══ Page extract

History records that microbiological research has delivered major advances in food security and safety. Important milestones include:

• Identification and application of safe processes for food preservation, such as canning and pasteurisation, and understanding the biology of pathogenic and spoilage microbes to reduce their transmission in the food chain, leading to developments of safer foods with a longer shelf life.
   
• Exploiting antimicrobial substances produced by naturally occurring microbes as weapons against plant and animal pathogens.
   
• Vaccine development to improve the health of livestock and reduce transmission of animal pathogens to humans.
   
• Producing novel food products, including probiotics and nutritionally enhanced food through fermentation.
   
• Exploiting microbial processes to manage or reduce waste.

Now, and in the future, microbiology research and development will play a profoundly important role in sustaining and improving food production, food safety and environmental quality while reducing waste. Understanding the activities of microbes at all steps in the process of plant and animal production, soil and water management, and the harvesting, storage and processing of agricultural products is necessary. Microbial communities play a key role in maintaining soil health and productivity, in the fermentation and degradation of plant biomass material to produce both food and fuel, and in the production of novel foods and feeds. Microbial communities also promote and maintain gut health in animals. The introduction of ’omic technologies have enabled the experimental study of such communities previously not achievable. For example, intervention strategies may have unforeseen consequences, such as knock-on effects of manipulation of one microbe on the behaviour of the community as a whole, and it is now possible to explore this experimentally and in detail.

Improvements in food security will bring significant socioeconomic benefits. For every 1% reduction in crop pests and diseases it has been estimated that an extra 25 million people potentially could be fed [9]. Livestock contribute significantly to the livelihoods of nearly 700 million of the world’s poor [13]; therefore, improvements to animal health via the provision of new vaccines and antibiotics have the potential to alleviate poverty substantially, as evidenced by the recent eradication of rinderpest, which is estimated to have saved the African economy US$1bn per annum [17]. Moreover, animals are recognised as the principle source of new diseases affecting humans. A recent study shows that over 60% of 335 emerging infectious diseases in humans from the last seven decades are zoonoses [14], and intensification of animal and crop production will increase opportunities for the evolution and spread of harmful microbes. An understanding of the activities of microbes in food animals and crops, and of the traits that allow them to infect humans, is therefore vital to improve food safety.

════
══ Records shown

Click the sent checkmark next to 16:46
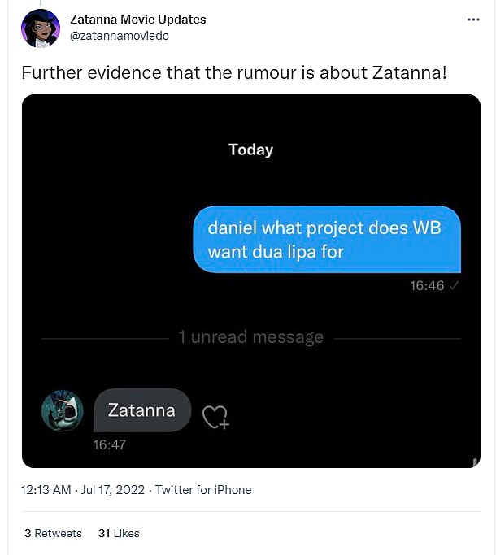 455,286
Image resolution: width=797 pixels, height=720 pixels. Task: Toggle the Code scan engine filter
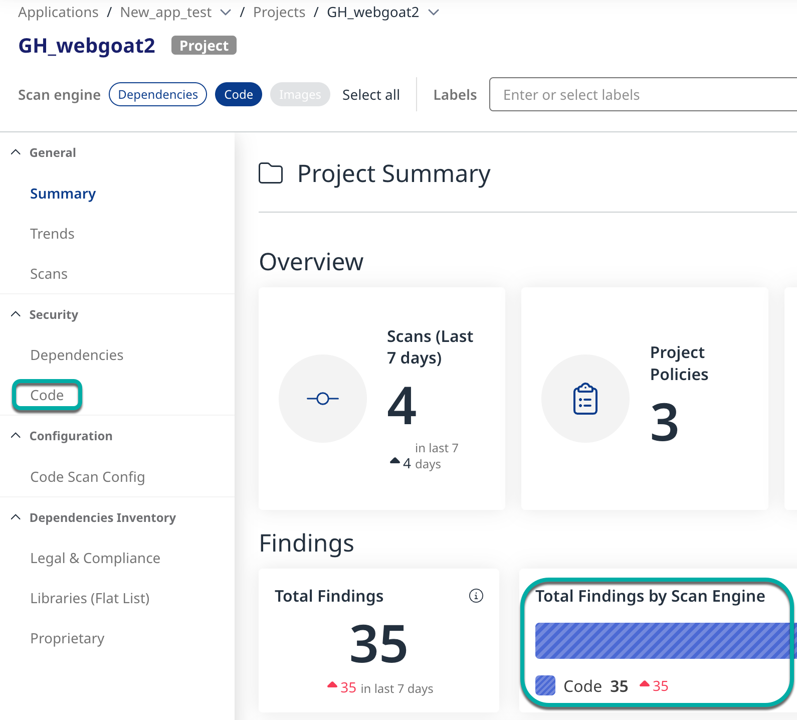pyautogui.click(x=239, y=95)
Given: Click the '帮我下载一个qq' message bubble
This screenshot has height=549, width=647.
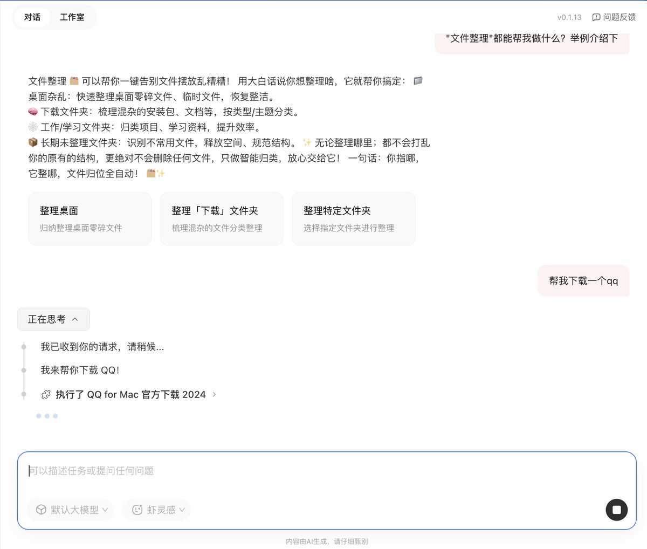Looking at the screenshot, I should (x=583, y=280).
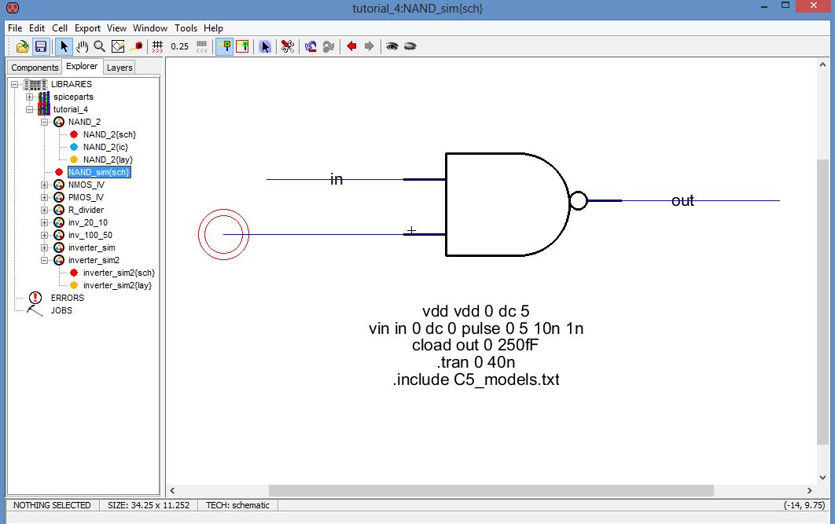This screenshot has width=835, height=524.
Task: Click the open eye visibility icon
Action: click(391, 46)
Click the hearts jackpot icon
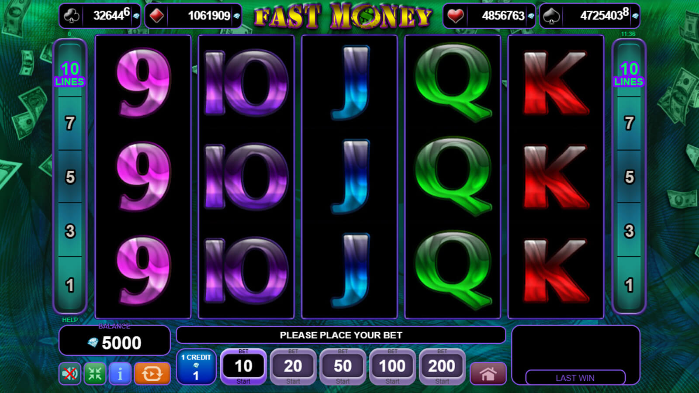The height and width of the screenshot is (393, 699). pyautogui.click(x=455, y=16)
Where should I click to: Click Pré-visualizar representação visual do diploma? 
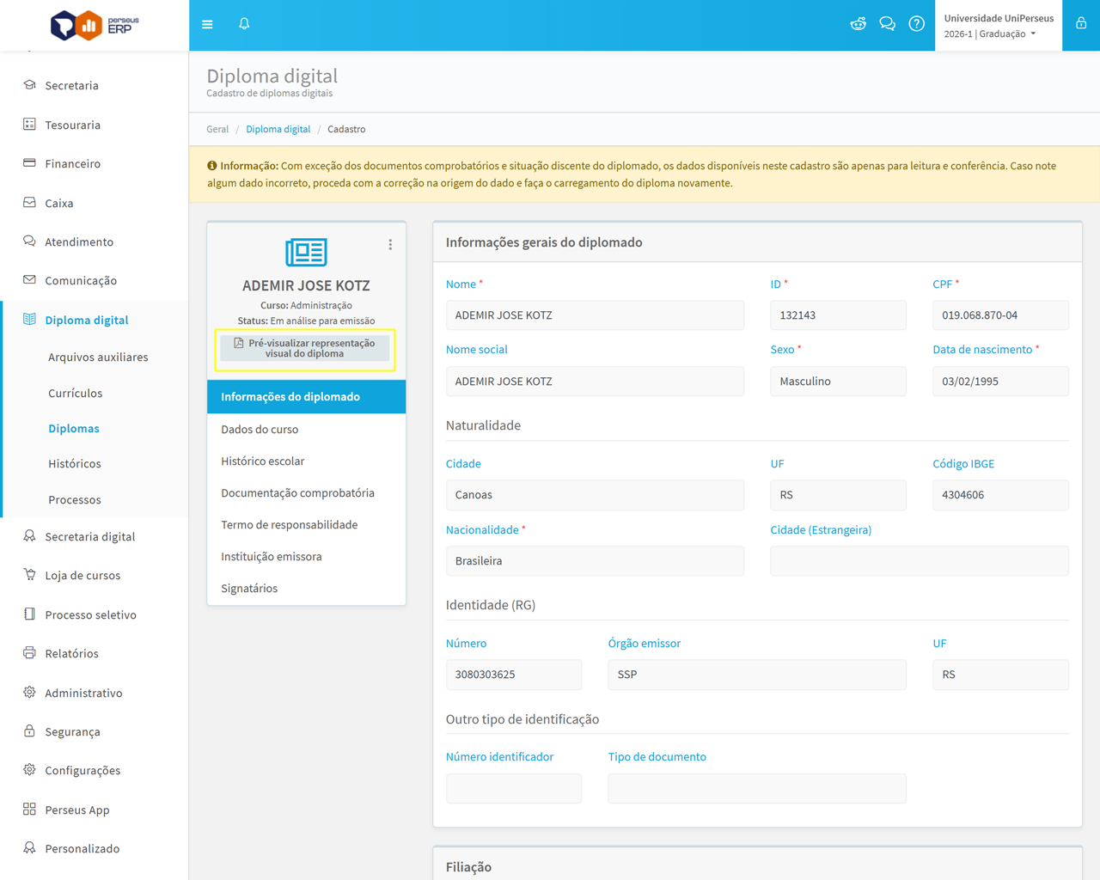(x=305, y=348)
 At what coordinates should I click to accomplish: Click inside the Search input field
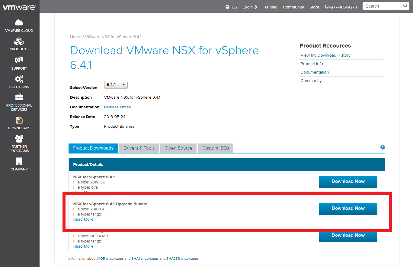[380, 6]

════

(Requirement 1):
Decide whether each statement below agrees with the passage on microbiology and food security. Answer yes or no, and quote the words from the passage that decide it.
(a) The eradication of rinderpest is estimated to have saved the African economy US$1bn per annum.
(b) Fewer than half of the emerging infectious diseases in humans covered by the cited study are zoonoses.
(c) Vaccine development is listed as a milestone for improving the health of crops.
(Requirement 2):
Answer these questions from the passage on microbiology and food security.
(a) Which two food preservation processes are given as examples?
(b) For every 1% reduction in crop pests and diseases, how many extra people could potentially be fed?
(c) What do microbial communities play a key role in maintaining in soil?
(Requirement 3):
Write the next part of the passage on microbiology and food security, starting after its last sentence.

(Reply 1):
(a) Yes: "the recent eradication of rinderpest, which is estimated to have saved the African economy US$1bn per annum"
(b) No: "over 60% of 335 emerging infectious diseases in humans from the last seven decades are zoonoses"
(c) No: "Vaccine development to improve the health of livestock and reduce transmission of animal pathogens to humans."

(Reply 2):
(a) Canning and pasteurisation.
(b) An extra 25 million people.
(c) Soil health and productivity.

(Reply 3):
It needs to be recognised that there are key overarching factors which impact on microbiological activity, including:

• Microbes do not respect international boundaries and consequently food-borne pathogens, and also animal and plant diseases, such as foot-and-mouth disease, classical swine fever, coffee leaf rust and soybean rust, can be spread rapidly worldwide via trade, travel or arthropod vectors, depending on the pathogen, to new geographical areas. Moreover some microbes move between animals and humans, introducing diseases and resistances to antibiotics.
   
• In their natural habitat, microbes live in diverse, complex, interdependent communities, the ecology of which must be fully understood if we are to eradicate disease and exploit the beneficial role that microbes play in achieving food security.
   
• Many microbes have the capacity to evolve rapidly to become better suited to their environment, not necessarily to our benefit, thereby changing their behaviour and meaning that continual vigilance is required. Such evolution can allow microbes to escape control by drugs or vaccines, meaning that diseases that were once considered under control may re-emerge.

To maximise the benefit of any research it must be possible for microbiologists to carry out their research in target animals or crops, with less reliance on surrogate rodent-and cell-based assays, despite the high cost of contained accommodation for such work.